Given problem ▸
Please render the material as a Markdown table with the columns Row and Material line, covering only the lines from the one that contains "The width and height of the screenshot is (2203, 1333)." through the one that contains "Action: [x=655, y=140]". Leave out any blank lines.

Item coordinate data

== == ==

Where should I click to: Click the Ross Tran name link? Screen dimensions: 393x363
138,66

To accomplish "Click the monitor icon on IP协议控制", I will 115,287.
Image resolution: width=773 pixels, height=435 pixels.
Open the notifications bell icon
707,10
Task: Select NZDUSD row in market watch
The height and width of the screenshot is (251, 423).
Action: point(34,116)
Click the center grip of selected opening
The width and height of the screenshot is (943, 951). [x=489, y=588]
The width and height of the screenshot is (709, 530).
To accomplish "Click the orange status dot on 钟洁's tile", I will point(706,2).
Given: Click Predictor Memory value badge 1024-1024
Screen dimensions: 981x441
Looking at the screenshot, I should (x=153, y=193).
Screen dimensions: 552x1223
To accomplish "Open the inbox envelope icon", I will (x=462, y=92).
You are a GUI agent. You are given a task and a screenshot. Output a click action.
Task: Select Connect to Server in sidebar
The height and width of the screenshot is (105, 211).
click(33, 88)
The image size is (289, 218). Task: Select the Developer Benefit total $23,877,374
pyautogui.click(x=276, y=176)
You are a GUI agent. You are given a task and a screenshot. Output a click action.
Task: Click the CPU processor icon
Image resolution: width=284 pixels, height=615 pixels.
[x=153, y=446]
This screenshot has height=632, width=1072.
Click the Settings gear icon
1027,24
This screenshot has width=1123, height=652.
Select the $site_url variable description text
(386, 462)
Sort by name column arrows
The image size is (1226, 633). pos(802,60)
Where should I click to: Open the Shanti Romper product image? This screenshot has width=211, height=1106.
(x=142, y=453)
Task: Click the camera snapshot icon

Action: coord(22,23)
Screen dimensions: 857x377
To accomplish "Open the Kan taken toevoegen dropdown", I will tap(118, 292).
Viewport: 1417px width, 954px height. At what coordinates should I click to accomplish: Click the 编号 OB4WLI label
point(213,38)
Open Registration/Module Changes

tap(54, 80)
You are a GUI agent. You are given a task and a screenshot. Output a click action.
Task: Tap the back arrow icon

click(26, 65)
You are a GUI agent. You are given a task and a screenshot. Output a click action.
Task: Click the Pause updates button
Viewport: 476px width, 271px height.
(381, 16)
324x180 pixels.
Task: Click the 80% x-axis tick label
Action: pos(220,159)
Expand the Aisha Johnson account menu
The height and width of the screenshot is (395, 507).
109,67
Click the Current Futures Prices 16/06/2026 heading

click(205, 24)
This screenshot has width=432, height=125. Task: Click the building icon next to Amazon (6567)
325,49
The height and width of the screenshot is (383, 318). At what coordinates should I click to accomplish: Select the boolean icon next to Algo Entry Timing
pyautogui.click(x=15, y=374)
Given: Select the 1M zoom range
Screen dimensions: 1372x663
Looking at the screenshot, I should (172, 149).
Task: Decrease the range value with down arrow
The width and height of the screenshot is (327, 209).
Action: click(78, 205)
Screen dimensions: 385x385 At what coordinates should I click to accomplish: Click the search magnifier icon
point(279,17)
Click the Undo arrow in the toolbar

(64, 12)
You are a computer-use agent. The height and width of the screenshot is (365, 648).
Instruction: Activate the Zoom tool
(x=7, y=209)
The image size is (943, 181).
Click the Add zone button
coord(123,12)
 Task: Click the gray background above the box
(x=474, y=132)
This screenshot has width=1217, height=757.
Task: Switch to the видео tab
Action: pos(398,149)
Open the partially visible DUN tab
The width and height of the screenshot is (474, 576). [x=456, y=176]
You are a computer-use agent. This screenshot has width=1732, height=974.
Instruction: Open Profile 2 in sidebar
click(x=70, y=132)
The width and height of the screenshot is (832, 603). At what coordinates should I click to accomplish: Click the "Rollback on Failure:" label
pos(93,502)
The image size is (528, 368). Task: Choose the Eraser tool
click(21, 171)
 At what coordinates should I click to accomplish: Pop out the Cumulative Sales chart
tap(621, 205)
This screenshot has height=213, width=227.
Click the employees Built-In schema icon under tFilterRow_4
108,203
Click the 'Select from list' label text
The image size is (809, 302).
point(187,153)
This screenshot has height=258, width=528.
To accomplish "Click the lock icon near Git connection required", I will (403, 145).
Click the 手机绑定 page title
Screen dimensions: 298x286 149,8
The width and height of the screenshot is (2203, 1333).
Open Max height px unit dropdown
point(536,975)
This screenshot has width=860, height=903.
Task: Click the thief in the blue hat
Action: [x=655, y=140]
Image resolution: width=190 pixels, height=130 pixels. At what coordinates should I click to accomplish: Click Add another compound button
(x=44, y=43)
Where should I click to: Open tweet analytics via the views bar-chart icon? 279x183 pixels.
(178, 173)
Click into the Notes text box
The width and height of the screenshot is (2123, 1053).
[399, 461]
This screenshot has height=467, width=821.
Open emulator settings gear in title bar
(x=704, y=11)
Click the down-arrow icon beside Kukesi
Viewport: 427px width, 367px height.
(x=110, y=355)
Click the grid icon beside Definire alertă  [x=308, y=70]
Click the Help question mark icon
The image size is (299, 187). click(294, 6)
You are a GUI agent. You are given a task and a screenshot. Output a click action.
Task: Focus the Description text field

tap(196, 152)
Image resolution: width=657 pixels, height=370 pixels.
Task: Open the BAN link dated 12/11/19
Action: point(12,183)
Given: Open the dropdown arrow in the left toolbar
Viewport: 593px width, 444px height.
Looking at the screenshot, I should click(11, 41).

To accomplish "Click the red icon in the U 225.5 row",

== == ==

Written answer ▸
| Row | Material line |
|---|---|
| 1 | The width and height of the screenshot is (2203, 1333). |
| 2 | Open Max height px unit dropdown |
| 3 | point(536,975) |
| 4 | This screenshot has width=860, height=903. |
| 5 | Task: Click the thief in the blue hat |
| 6 | Action: [x=655, y=140] |